● GIVEN EXERCISE:
Swap "table toolbar" for "grid header" in the listing lines starting at the line containing "You are a computer-use" and ending at the line containing "Instruction: Clear all", leaving everything else unchanged. Return only those lines.

● EXERCISE INPUTS:
----

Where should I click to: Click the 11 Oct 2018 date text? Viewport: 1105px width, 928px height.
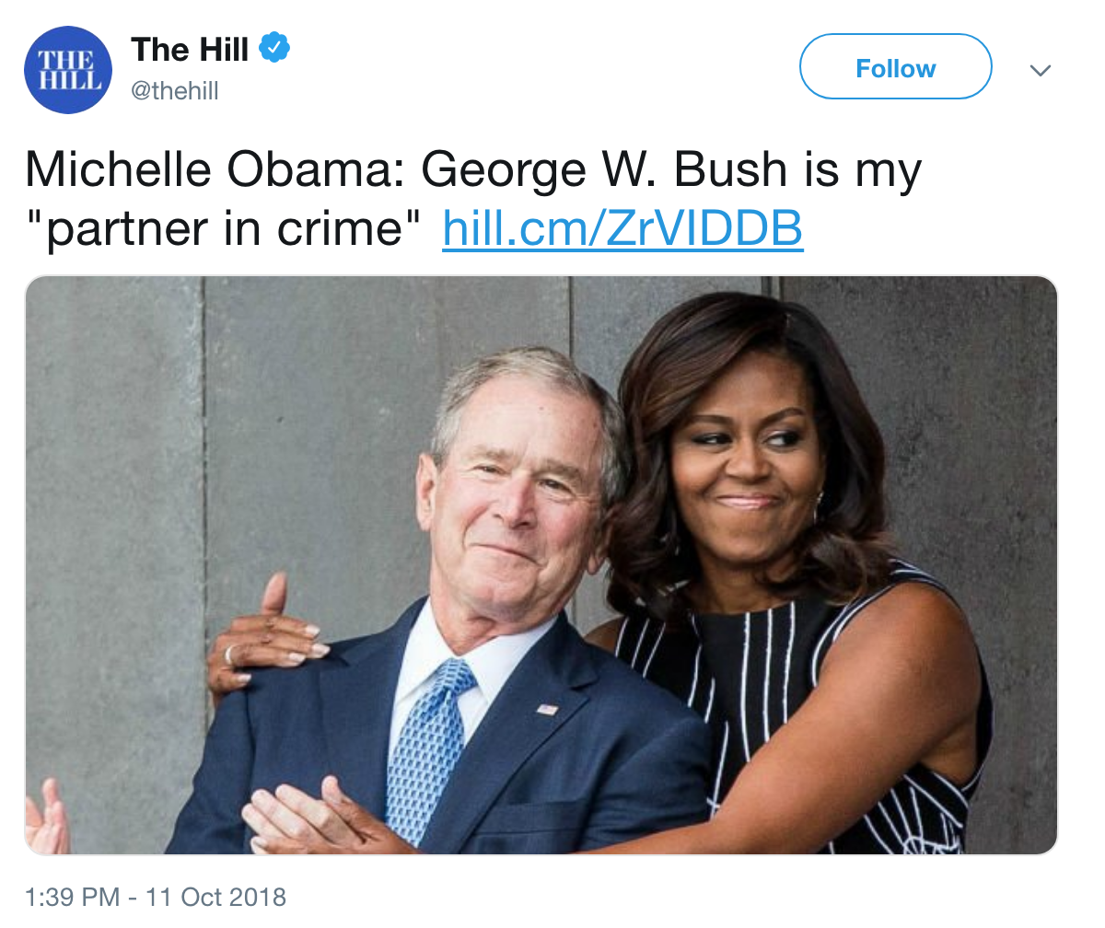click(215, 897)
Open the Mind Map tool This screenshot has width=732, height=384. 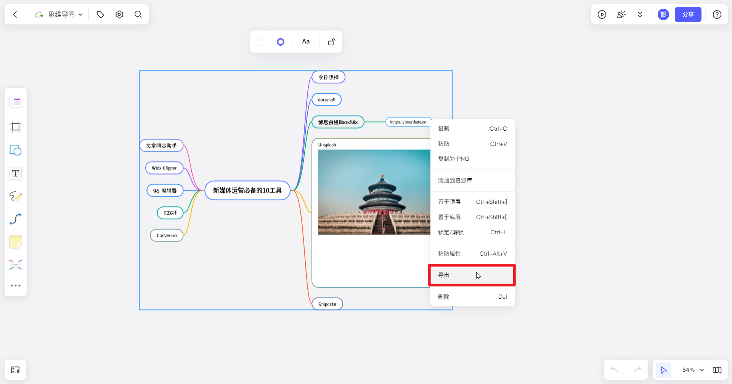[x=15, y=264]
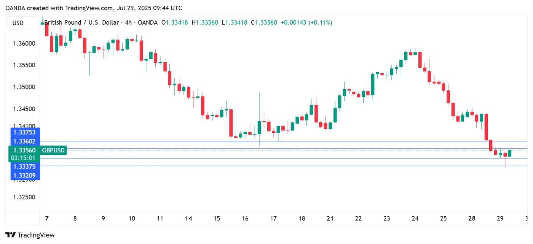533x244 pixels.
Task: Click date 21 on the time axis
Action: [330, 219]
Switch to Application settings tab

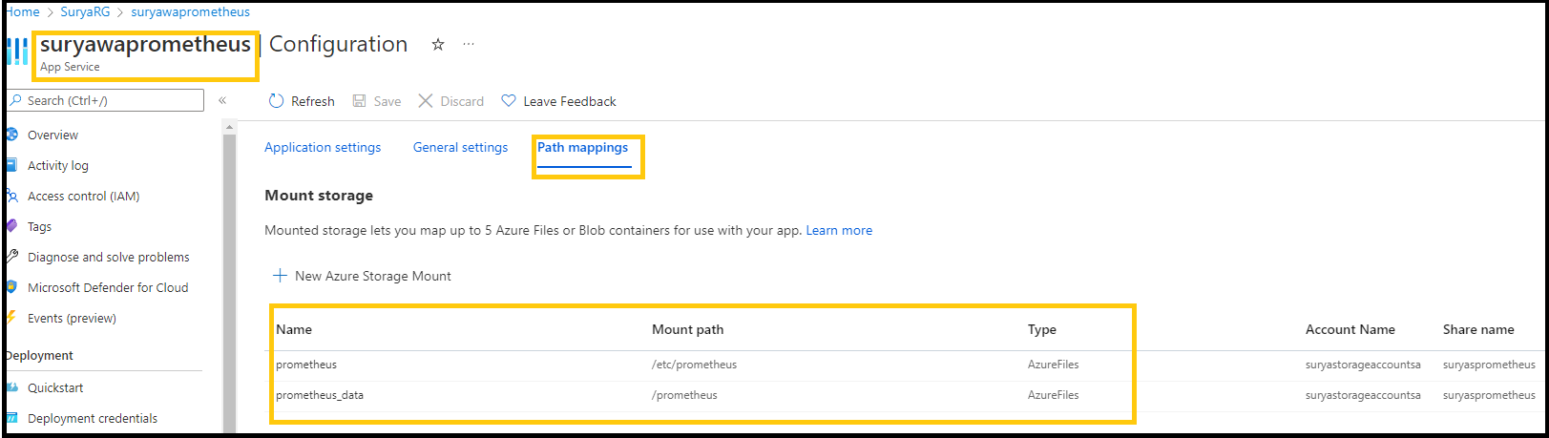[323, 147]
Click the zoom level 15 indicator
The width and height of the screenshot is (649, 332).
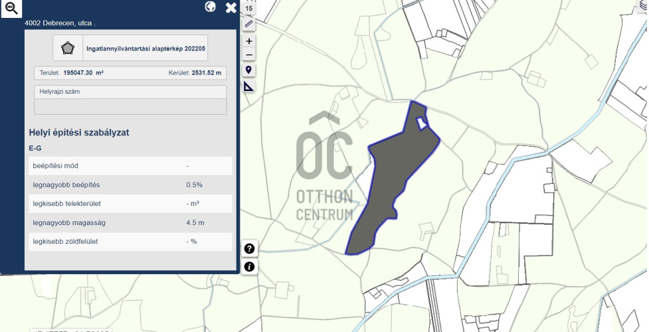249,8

----

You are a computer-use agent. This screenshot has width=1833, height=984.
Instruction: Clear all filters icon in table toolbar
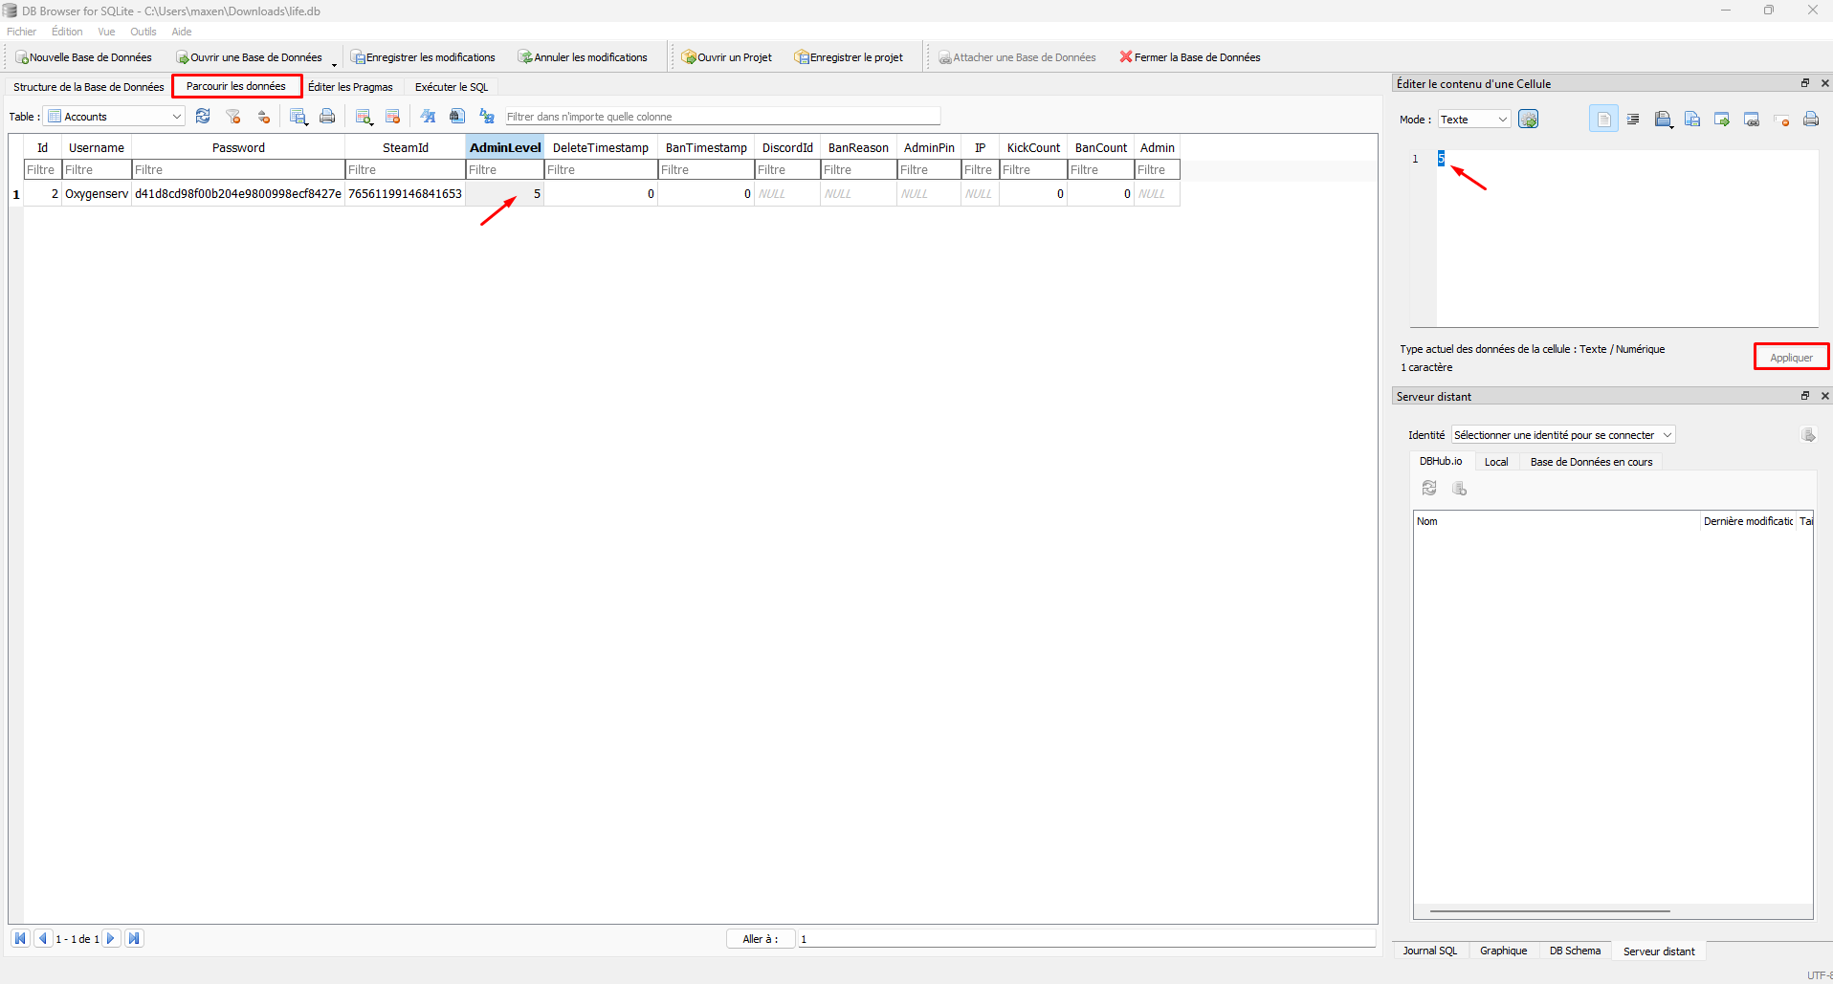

----

● ANSWER BELOW:
You are a computer-use agent. This screenshot has width=1833, height=984.
Instruction: Clear all filters icon in grid header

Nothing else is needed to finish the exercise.